● **GOAL OF THE EXERCISE**: Reproduce exactly the lines below, starting with the line that contains "Screen dimensions: 530x524" and ending with the last line of the records, both included, and nothing else.

● **PROVIDED DATA**:

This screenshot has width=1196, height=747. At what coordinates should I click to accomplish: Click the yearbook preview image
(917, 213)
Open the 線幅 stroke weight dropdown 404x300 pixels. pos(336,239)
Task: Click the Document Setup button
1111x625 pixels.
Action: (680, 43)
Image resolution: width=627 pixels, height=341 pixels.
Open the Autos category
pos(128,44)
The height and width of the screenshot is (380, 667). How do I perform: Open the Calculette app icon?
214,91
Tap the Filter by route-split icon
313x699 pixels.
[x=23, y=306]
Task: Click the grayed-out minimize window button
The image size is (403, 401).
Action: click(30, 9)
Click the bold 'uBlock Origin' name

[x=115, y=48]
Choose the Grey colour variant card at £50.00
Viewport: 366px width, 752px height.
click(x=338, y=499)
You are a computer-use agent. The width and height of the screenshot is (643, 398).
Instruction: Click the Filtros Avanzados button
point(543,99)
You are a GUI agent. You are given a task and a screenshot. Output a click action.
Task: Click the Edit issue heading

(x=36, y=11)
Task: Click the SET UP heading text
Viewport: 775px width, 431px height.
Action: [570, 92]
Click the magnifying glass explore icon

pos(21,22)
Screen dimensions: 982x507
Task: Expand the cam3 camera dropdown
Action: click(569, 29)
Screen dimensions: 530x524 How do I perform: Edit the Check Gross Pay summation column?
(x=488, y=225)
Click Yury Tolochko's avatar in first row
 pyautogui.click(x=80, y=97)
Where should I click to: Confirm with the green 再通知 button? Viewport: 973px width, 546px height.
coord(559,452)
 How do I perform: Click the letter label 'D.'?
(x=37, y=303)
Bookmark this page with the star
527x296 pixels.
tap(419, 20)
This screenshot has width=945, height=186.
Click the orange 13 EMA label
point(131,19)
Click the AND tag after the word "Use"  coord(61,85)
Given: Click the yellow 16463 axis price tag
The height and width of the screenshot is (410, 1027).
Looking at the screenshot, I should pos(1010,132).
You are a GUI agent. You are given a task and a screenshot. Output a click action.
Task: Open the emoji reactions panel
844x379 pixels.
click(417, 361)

● **TASK RESPONSE**:
Screen dimensions: 530x524 How do I perform: Edit the Check Gross Pay summation column?
(x=488, y=225)
Click Yury Tolochko's avatar in first row
 pyautogui.click(x=80, y=97)
Where should I click to: Confirm with the green 再通知 button? Viewport: 973px width, 546px height.
coord(559,452)
 How do I perform: Click the letter label 'D.'?
(x=37, y=303)
Bookmark this page with the star
527x296 pixels.
tap(419, 20)
This screenshot has width=945, height=186.
Click the orange 13 EMA label
point(131,19)
Click the AND tag after the word "Use"  coord(61,85)
Given: Click the yellow 16463 axis price tag
The height and width of the screenshot is (410, 1027).
Looking at the screenshot, I should pos(1010,132).
You are a GUI agent. You are given a task and a screenshot. Output a click action.
Task: Open the emoji reactions panel
844x379 pixels.
click(417, 361)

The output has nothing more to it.